- Text section:
Confusion: Princess (military, civil), Saro P.104, P.162, Short P.D.2.
(Here: "portly" is to mean broad beam, Sunderland-esque; "parasol" to be Catalina-esque; "slender" hull is Martin P5M Marlin-esque).
Refs: 1. Princess: www.fzt.haw-hamburg.de/pers/Scholz/dglr/hh/text_2010_06_03_SR_Princess.pdf, fr. page 51. RAF page 173.
2. Buttler/Bombers,2004, P.143: portly twin-fin, dorsal turret "VS T.524, early-1949"
3. Flight cover, 26/2/54: the same image, no dorsal turret: "Saro Ocean Patrol Concept" (elsewhere stated as Nomad/P.162)
4. (CJG) Gibson/Nimrod Genesis, P.29, portly T-tail Saro P.162/6 (after 1951; wholly different to ref 3)

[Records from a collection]
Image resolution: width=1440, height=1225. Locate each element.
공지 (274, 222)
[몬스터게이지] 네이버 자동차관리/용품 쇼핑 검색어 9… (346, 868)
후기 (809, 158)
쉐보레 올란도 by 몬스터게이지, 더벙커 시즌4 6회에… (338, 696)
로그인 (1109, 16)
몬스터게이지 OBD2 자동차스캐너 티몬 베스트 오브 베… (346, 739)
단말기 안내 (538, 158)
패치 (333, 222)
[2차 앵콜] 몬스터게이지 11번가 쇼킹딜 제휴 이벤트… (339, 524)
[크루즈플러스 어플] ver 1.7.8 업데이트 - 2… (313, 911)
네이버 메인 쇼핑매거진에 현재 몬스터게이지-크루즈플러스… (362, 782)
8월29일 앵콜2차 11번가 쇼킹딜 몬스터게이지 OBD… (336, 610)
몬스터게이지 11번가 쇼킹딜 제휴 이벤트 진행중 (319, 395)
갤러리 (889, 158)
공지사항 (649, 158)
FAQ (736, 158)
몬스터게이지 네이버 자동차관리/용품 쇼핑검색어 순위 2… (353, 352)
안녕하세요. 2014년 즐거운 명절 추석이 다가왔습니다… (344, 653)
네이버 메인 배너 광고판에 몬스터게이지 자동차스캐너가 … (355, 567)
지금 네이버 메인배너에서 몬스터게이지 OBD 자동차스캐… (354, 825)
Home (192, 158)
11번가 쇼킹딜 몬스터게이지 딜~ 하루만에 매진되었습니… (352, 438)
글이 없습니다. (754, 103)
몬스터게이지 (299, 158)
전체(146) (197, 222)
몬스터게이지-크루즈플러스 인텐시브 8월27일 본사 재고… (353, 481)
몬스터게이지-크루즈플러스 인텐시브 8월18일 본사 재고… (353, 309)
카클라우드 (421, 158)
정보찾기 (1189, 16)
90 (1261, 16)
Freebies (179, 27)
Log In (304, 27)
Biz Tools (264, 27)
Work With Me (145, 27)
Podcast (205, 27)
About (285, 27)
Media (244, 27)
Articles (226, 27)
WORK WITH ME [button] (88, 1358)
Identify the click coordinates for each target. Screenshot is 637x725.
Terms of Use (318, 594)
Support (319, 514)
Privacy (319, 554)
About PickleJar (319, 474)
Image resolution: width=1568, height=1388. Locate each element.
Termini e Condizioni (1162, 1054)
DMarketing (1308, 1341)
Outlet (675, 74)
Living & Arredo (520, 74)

- Task item: Transcribe the notes on the Princess and Saro flying-boat designs above, starting with "Confusion: Princess (military, civil), Saro" and going on through "stated as Nomad/P.162)".

- Answer to this problem:
Confusion: Princess (military, civil), Saro P.104, P.162, Short P.D.2.
(Here: "portly" is to mean broad beam, Sunderland-esque; "parasol" to be Catalina-esque; "slender" hull is Martin P5M Marlin-esque).
Refs: 1. Princess: www.fzt.haw-hamburg.de/pers/Scholz/dglr/hh/text_2010_06_03_SR_Princess.pdf, fr. page 51. RAF page 173.
2. Buttler/Bombers,2004, P.143: portly twin-fin, dorsal turret "VS T.524, early-1949"
3. Flight cover, 26/2/54: the same image, no dorsal turret: "Saro Ocean Patrol Concept" (elsewhere stated as Nomad/P.162)